Hidden Markov Model - Scaler Topics

Overview

The Hidden Markov Model in Artificial Intelligence is a framework to statistically represent various systems that are sequential as well as probabilistic in nature. Further, these real-life systems generally have some parameters which are not visible to the ones outside the system. However, these parameters are capable of affecting the visible behavior of the system. Therefore, a Hidden Markov Model exploits this probabilistic relationship between the hidden parameters and the visible observations of a system and helps derive the crucial hidden parameters. As a result, it finds extensive applications in real-life, including Natural Language Processing, Time Series Analysis, and many more.

Introduction

In real life, various processes are sequential in nature and change according to time. Moreover, these changes are not entirely deterministic and can be associated with some probabilities. The Hidden Markov Model in Artificial Intelligence is a mathematical technique for modeling such sequential and stochastic processes and identifying the probabilistic relationship between its sequence of hidden states and its sequence of observations. Before plunging into the details of the Hidden Markov Model in Artificial Intelligence, we briefly present the Markov Property and the Markov Chain.

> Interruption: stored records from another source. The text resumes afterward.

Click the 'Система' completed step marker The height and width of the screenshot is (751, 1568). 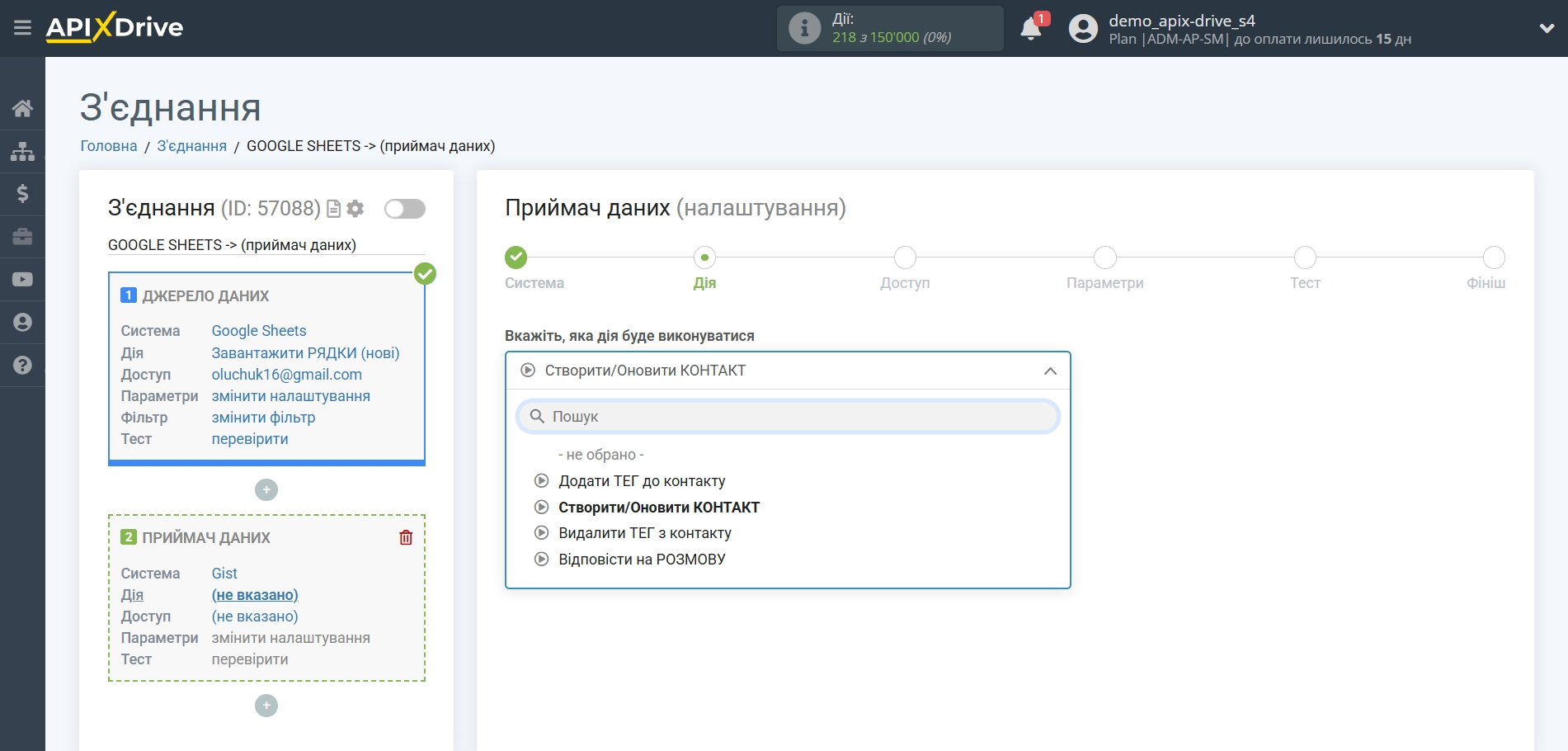[x=516, y=257]
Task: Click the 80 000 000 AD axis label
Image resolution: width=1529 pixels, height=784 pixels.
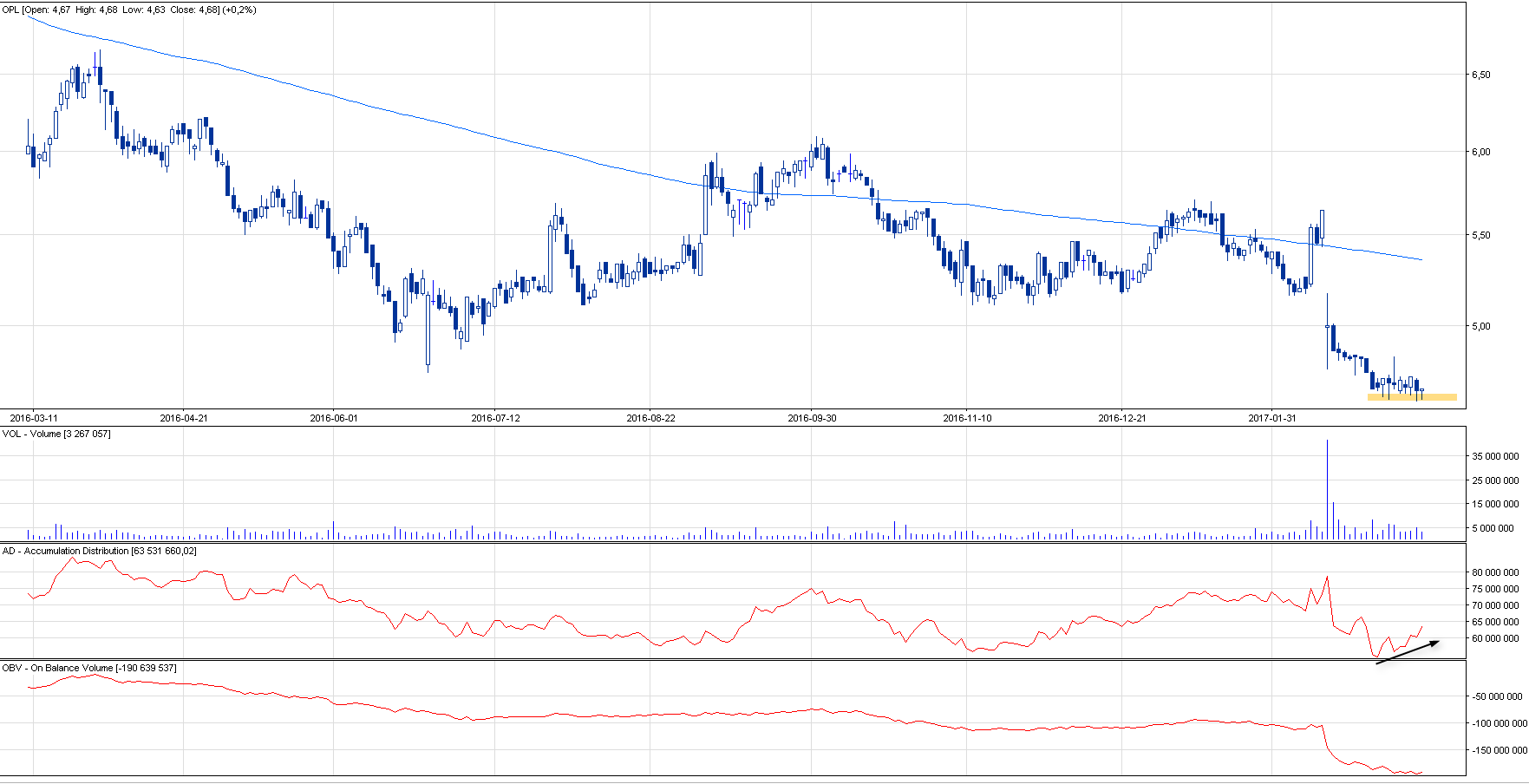Action: [1494, 572]
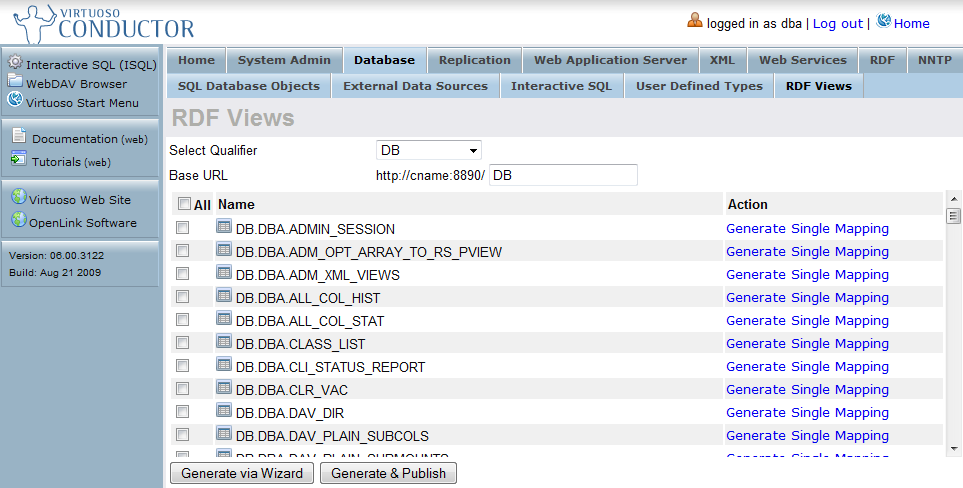Click the Tutorials icon in sidebar
The height and width of the screenshot is (488, 963).
pos(19,159)
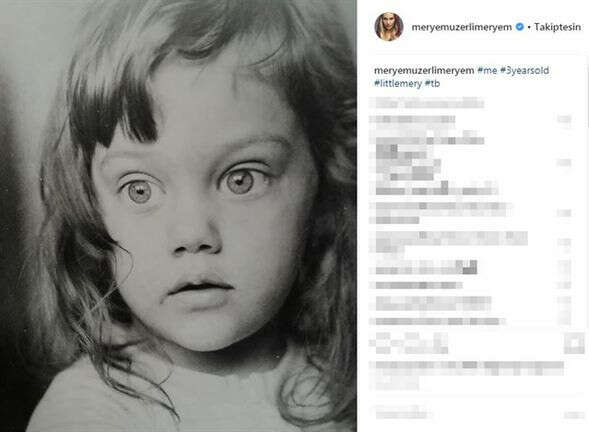Focus the blurred add-comment field at the bottom
This screenshot has height=432, width=589.
click(404, 414)
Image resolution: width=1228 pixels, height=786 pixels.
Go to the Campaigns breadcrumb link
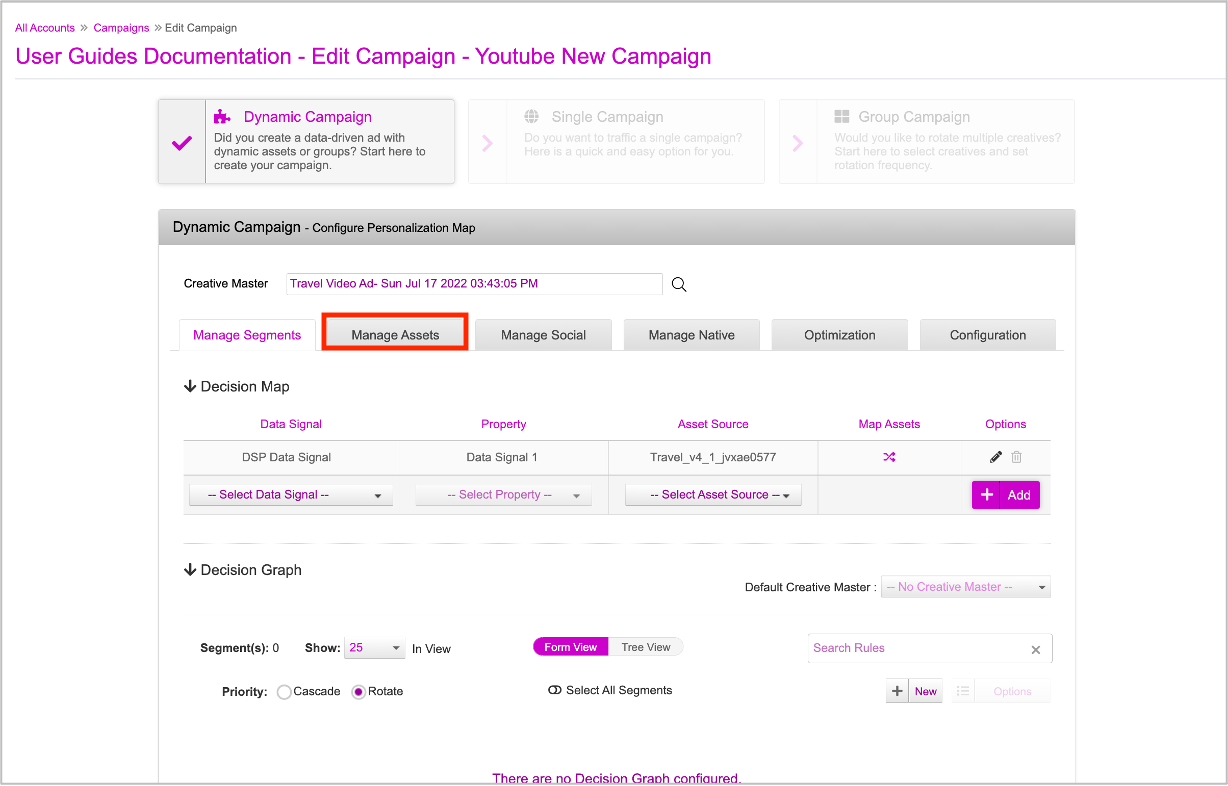121,28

Markov Property: It states that the future state of an environment depends only on the present state. In other words, the current state already has information about the past states. Therefore, we can write

P ( s_{t+1} \vert s_1, s_2, ..., s_{t-1}, s_t ) = P ( s_{t+1} \vert s_t )

where $s_{i}$ denotes the future state at time step $i$ and $P(.)$ denotes probability. LHS represents the conditional probability of state $s_{t+1}$ provided that the previous states are $s_1...s_t$ . RHS indicates the conditional probability of future state $s_{t+1}$ provided that the current state is $s_t$ .

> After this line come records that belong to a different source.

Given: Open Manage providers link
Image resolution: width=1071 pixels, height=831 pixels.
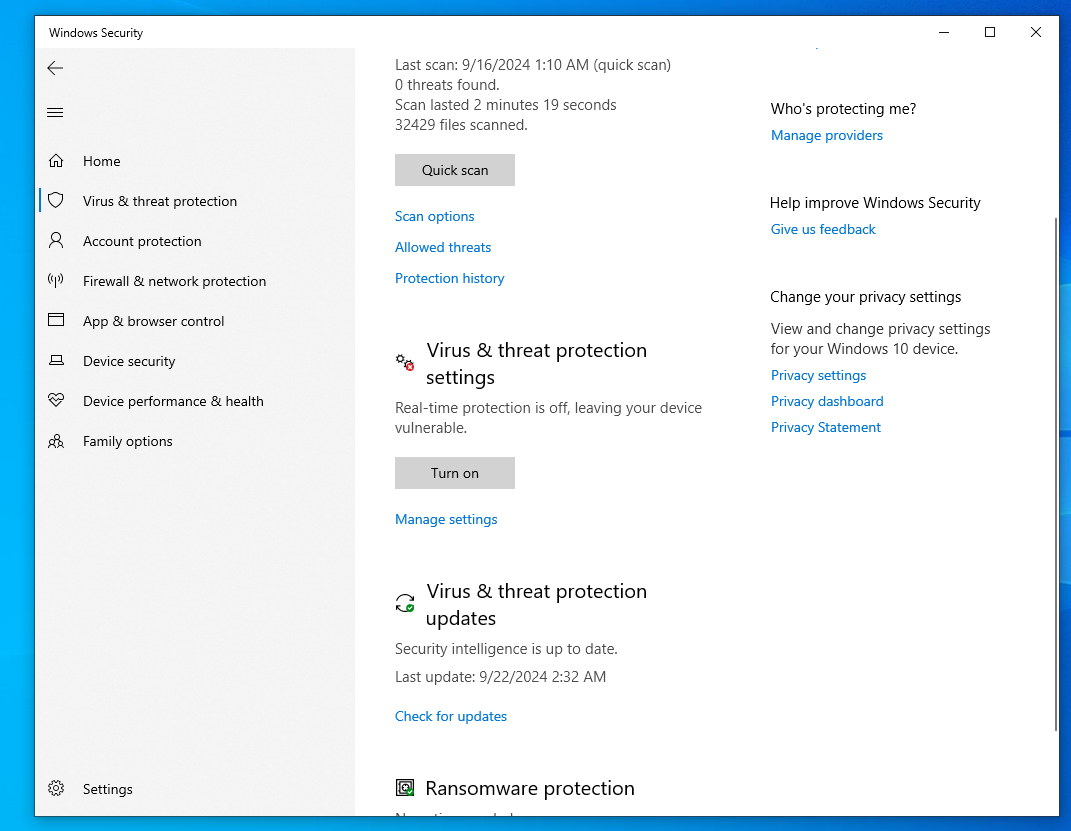Looking at the screenshot, I should [x=827, y=135].
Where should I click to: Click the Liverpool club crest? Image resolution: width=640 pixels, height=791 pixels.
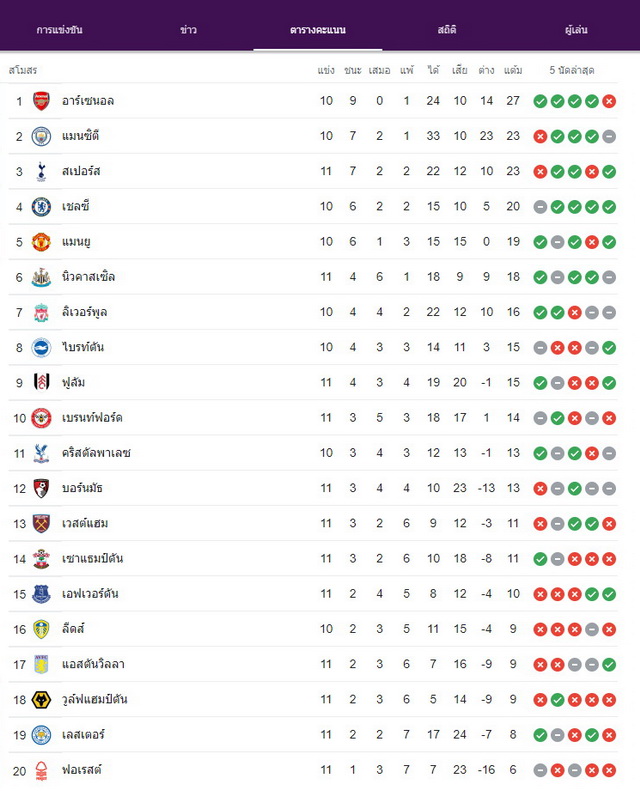[41, 312]
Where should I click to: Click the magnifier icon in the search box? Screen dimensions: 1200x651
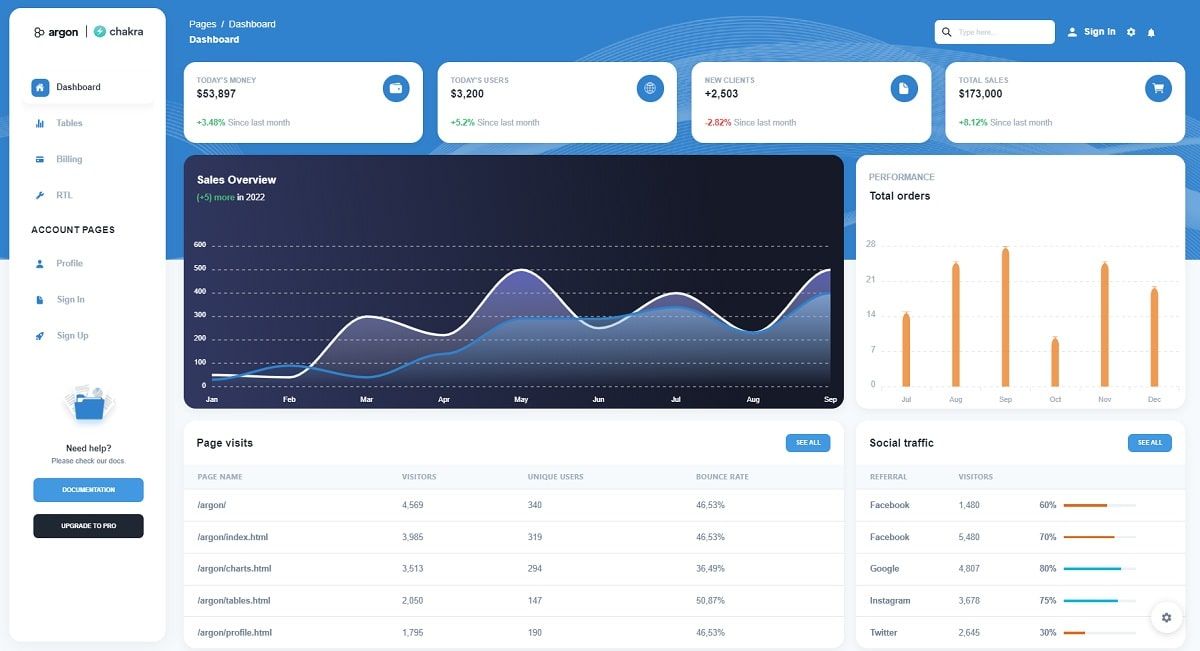(947, 32)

Markov Chain (or) Markov Process: A Markov Chain/Process comprises a set of states(that obey the Markov Property) and probabilities of transitioning from one state to the other. We use this for modeling the probability of a sequence of these states. An example Markov Chain can be seen in Figure-1.

Figure-1

Markov chain example

Adding to the complexity of a Markov Chain, a Hidden Markov Model in Artificial Intelligence has some or all of its states as hidden, i.e., we can not see the exact state of the environment. However, the hidden state of the system emits observations with some probabilities. We can use a sequence of these observations to determine the most probable sequence of hidden states the environment has been in. In the next section, we formally define a Hidden Markov Model in Artificial Intelligence.

What is the Hidden Markov Model?

A Hidden Markov Model models a Markov Process with unobservable states using the following components.

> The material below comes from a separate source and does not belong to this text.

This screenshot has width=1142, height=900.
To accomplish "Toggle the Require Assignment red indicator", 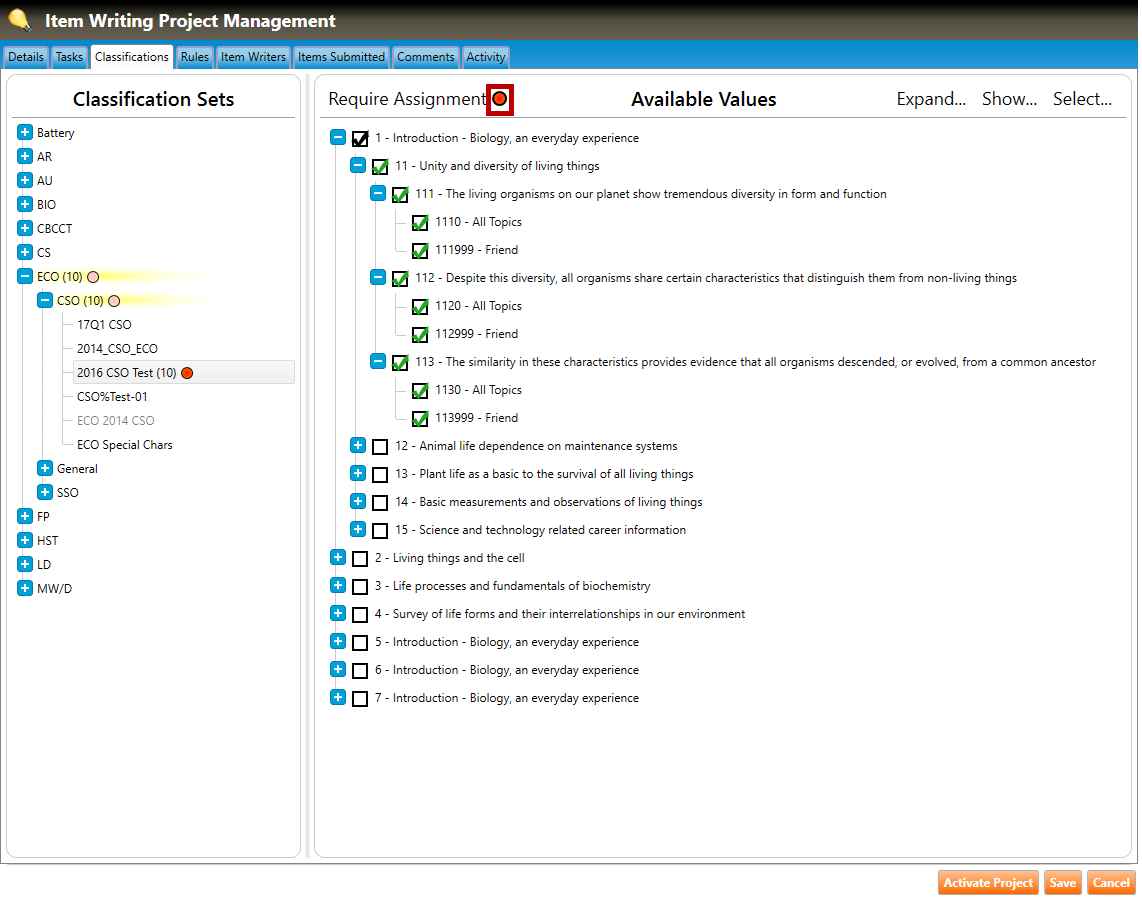I will click(500, 99).
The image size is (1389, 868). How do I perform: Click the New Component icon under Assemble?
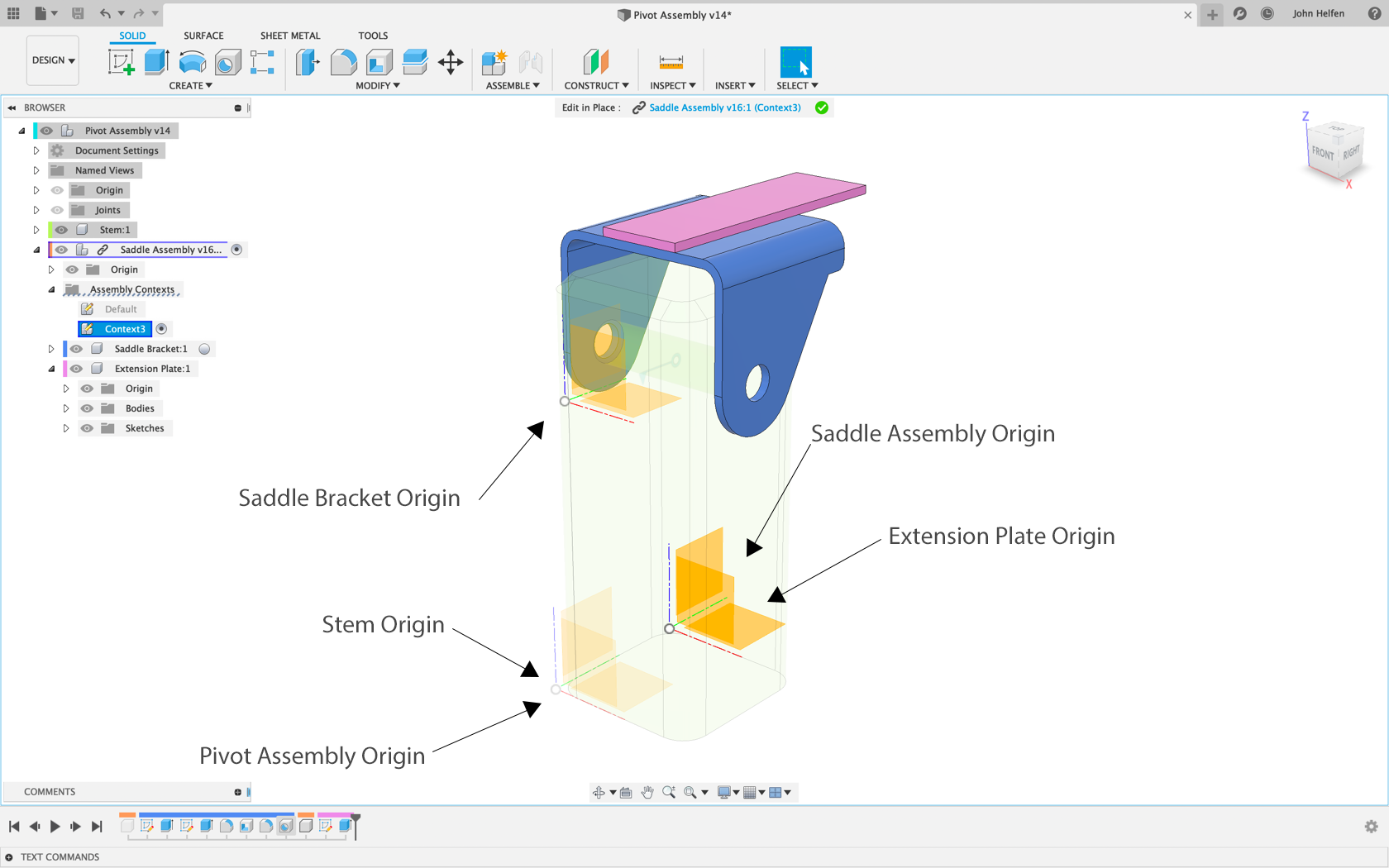(x=494, y=62)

Initial probability distribution of the hidden states denoted as $\pi$ .
The probabilities of transitioning from one state to another state. This is represented by matrix $A$ , where $A_{ij}$ denotes the probability of transitioning from state $x_i$ to state $x_j$ . We call these the transition probabilities.
The probabilities of obtaining various observations due to a state. This is denoted by the matrix $B$ where $B_{ij}$ indicates the likelihood of observation $y_j$ being emitted from state $x_i$ . We also term this as the emission probabilities.

The matrices $A$ and $B$ constitute the Hidden Markov Model $\lambda$ . In line with the Markov Property, the Hidden Markov Model in Artificial Intelligence is based on two assumptions:

The next hidden state depends only on the current hidden state. Mathematically, we can write

P(x_t \vert x_1, x_2...x_{t-1}) = P(x_t \vert x_{t-1}) \;\;\;\;\;\;\;\;\;\; \text{(Markov Process)}

The observation depends only on the current state. Mathematically, we can write

P(y_t \vert x_1, x_2...x_{t}) = P(y_t \vert x_{t}) \;\;\;\;\;\;\;\;\;\; \text{(Output Independence)}

We can construct the following algorithm to define a Hidden Markov Model in Artificial Intelligence for the concerned problems.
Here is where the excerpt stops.